April 12, 2010
March 2010 RPG Blog Carnival: How to be a Better GM? Roundup
First off, I would like to thank all the contributors to the March 2010 RPG Blog Carnival that was brought to you by Questing GM; the gamer in search of gaming enlightenment.
I'm truly humbled that you all have taken your time to do your respective posts and I'm sorry that I wasn't able to comment on all the posts that came my way as work caught up with me.
To be honest, I was expecting the RPG blogger community to come up with complex and long posts on their elaborate ways of improving their GM but was indeed surprised that some of the advice that I found were really simple things that we, as GMs, may have taken for granted and need to be reminded of them.
For this blog carnival, I received a total of 13 links to posts from old bloggers that I have known during my early days in the RPGBN as well as new blogs that I've read for the first time.
I was hoping that some of the big names (especially those who mainly deal with the subject of GMing) in the RPGBN would have made an appearance but it seems they have moved on from the RPG Blog Carnival festivities and are doing something higher in the geekierarchy.
Nevertheless, it was good to see the new names and hopefully their participation in this and the forthcoming blog carnivals would do well to their geek cred and blog traffic and keep the flame of the blog carnival alive for some time to come.
Without further ado, I'll try to summarize my thoughts on each and every post that have graced this blog carnival for March 2010.
Initiative or What? and Evil Machinations shared the same idea that not even the best GMing guru can solve your GMing woes if you don't get any feedback from your players.
In fact, the best people to judge your GMing skills are most probably your players instead of other GMs.

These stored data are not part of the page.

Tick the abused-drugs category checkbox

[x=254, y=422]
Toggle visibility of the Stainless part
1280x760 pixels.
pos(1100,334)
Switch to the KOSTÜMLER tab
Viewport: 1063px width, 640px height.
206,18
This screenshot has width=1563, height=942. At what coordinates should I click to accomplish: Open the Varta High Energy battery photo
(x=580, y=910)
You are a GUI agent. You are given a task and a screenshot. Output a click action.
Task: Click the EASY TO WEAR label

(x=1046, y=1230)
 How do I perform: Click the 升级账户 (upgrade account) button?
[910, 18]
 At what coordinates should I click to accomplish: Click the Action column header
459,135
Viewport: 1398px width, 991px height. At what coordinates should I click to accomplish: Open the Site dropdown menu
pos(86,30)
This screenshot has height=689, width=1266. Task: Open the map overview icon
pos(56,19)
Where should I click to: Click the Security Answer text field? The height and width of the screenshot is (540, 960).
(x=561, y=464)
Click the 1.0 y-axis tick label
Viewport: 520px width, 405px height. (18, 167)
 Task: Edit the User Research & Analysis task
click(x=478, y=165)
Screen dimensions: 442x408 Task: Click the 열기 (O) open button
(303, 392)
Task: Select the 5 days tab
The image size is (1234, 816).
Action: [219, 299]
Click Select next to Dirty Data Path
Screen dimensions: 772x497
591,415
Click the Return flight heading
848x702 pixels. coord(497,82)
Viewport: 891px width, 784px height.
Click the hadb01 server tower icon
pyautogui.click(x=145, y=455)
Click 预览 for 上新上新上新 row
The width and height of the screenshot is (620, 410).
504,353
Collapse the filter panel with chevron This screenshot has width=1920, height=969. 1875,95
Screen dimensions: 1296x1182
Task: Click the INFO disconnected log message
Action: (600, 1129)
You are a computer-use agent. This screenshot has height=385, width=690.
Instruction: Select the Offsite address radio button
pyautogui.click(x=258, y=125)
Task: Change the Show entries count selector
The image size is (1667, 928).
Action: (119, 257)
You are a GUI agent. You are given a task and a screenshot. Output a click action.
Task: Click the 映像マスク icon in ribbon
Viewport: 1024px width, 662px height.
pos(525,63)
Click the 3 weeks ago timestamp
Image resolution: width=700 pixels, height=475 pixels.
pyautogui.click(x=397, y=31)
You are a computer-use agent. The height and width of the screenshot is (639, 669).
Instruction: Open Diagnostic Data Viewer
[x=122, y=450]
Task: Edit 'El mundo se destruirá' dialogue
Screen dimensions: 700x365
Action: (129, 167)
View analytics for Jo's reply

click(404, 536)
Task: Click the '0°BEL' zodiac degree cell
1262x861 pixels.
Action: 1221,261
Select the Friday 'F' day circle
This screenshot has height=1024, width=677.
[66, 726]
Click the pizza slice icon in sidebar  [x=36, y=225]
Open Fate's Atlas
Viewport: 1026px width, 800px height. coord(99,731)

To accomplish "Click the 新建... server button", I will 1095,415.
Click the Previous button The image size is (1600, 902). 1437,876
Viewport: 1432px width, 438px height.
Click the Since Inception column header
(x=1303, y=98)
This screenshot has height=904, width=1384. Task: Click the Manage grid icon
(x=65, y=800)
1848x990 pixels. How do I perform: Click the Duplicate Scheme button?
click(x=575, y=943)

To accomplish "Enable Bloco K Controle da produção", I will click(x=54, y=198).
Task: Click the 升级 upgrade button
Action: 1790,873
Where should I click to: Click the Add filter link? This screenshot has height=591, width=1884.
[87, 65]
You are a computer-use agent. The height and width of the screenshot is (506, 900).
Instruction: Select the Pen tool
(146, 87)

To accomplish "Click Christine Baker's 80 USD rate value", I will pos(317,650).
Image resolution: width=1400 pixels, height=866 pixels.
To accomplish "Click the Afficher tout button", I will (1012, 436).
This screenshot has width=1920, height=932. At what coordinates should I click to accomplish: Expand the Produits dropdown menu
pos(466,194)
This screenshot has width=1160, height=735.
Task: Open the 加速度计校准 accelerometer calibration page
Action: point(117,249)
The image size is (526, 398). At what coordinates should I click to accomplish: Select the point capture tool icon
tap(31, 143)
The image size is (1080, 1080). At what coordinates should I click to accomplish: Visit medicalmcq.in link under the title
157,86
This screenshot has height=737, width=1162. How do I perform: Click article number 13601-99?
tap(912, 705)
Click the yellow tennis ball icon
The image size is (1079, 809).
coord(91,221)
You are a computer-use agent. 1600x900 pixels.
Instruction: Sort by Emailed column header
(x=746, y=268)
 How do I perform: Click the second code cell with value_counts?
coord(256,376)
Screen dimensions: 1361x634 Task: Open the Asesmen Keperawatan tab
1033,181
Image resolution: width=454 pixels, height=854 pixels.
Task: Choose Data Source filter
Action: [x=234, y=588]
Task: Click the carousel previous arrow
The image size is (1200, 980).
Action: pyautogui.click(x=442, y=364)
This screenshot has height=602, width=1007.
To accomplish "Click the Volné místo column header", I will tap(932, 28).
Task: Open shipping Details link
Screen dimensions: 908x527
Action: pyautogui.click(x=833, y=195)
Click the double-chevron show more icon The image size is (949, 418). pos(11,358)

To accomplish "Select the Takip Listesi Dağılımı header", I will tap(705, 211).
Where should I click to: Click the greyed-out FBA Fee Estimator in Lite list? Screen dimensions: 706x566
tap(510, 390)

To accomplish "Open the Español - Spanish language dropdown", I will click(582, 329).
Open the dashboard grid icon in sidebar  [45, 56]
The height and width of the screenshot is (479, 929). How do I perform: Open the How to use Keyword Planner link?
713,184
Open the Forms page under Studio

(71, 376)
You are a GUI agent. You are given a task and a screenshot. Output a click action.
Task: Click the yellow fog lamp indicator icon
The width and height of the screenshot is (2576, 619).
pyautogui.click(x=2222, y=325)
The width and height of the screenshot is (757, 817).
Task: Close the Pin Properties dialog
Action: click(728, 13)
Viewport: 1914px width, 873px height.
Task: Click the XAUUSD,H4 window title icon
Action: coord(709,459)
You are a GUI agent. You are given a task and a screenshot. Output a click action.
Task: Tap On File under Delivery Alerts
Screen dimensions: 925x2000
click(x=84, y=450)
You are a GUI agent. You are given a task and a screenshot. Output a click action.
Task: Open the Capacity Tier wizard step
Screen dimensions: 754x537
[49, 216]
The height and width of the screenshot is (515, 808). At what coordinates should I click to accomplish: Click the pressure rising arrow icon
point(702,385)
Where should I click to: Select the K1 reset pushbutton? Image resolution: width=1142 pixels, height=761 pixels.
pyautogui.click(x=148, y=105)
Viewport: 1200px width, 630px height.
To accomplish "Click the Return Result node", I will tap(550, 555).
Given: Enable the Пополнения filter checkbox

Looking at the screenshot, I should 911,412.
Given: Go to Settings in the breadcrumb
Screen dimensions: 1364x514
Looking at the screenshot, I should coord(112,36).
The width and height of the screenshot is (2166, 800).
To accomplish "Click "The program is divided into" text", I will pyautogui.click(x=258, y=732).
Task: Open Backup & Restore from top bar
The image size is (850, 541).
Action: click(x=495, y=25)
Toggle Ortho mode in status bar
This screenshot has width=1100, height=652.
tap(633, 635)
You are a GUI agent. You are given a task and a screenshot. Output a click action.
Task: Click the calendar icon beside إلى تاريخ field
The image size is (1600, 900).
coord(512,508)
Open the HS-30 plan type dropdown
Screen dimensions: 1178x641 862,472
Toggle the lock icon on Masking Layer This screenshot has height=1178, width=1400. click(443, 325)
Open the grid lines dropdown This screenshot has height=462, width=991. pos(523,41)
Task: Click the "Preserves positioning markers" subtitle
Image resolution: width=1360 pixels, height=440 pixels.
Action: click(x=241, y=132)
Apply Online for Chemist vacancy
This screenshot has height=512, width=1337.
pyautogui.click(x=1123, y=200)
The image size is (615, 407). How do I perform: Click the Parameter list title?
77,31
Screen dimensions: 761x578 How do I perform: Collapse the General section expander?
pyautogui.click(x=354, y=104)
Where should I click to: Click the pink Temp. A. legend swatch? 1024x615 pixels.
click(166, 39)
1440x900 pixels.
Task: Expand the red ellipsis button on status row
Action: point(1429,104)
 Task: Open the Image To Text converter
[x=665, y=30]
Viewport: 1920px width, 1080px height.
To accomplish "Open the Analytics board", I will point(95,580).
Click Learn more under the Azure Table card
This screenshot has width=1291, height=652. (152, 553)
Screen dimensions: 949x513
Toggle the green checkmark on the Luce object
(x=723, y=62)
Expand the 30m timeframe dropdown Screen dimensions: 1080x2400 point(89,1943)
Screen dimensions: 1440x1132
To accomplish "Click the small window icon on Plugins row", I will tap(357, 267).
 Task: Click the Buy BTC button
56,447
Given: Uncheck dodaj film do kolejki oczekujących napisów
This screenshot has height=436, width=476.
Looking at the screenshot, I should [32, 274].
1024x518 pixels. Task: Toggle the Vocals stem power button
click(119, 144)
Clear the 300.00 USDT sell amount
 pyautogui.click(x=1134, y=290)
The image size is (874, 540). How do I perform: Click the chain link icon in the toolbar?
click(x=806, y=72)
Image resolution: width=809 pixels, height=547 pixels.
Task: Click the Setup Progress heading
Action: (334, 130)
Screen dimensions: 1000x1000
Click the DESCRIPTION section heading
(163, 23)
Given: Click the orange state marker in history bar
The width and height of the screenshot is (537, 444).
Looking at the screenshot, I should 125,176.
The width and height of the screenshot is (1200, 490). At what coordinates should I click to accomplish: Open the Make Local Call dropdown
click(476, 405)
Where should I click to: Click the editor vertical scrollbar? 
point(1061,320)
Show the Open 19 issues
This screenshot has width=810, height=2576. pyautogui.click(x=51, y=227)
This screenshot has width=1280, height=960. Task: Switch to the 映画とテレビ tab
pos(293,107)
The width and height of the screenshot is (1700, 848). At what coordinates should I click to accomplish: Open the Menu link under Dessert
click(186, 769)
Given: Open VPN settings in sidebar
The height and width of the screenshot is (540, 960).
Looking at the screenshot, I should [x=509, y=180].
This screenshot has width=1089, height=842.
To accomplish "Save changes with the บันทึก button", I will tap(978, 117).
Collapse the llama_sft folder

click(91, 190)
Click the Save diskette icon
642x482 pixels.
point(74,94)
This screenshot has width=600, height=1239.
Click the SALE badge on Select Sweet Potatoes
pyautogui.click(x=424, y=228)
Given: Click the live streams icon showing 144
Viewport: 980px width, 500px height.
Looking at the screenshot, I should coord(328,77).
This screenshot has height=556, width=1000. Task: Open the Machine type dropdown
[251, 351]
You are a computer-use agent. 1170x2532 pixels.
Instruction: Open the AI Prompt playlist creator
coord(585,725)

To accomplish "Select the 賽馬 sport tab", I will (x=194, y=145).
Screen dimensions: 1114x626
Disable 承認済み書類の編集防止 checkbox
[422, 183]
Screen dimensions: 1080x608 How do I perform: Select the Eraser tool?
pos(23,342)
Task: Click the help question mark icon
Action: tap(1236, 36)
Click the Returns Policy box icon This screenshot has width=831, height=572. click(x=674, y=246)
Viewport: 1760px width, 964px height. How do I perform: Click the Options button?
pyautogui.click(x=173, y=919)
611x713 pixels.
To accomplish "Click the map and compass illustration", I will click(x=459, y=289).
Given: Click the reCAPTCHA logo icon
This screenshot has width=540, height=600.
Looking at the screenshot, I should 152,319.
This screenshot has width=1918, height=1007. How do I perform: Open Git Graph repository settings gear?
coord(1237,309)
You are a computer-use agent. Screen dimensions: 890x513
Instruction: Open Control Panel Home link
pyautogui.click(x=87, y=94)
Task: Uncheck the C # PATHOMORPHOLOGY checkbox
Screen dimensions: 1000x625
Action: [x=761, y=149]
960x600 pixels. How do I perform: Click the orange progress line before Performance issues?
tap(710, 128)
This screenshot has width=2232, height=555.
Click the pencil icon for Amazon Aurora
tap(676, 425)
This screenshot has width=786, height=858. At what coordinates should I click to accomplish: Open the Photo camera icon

So getting the feedback is very important which you can get either by just talking to your players or have them fill a questionnaire.
Geek Ken follows the same idea but also adds that one of the best ways to improve your gaming is to take your ass off the hotseat and play something that is not D&D for a while.
Or just learn to take it easy while your doing it like taking a swim in The Astral Sea.
Then again, practice does make perfect, says Sunglar from Stargazer's World so all is not lost if your players has glued your said ass to the DM's seat and cast some kind of geas spell that compels you to improve your GMing there.
You just need to know the secret... (no, this has nothing to do with New Age philosophy)
Back Screen Pass stresses the importance of playing to your strength as a GM and make it your selling point to your players. It's better to get comfortable while you are GMing instead of trying too hard to impress them when you are not at your best.
If all else fails, Butler, Wolf and Bowman have a better solution. Throw everything at the wall.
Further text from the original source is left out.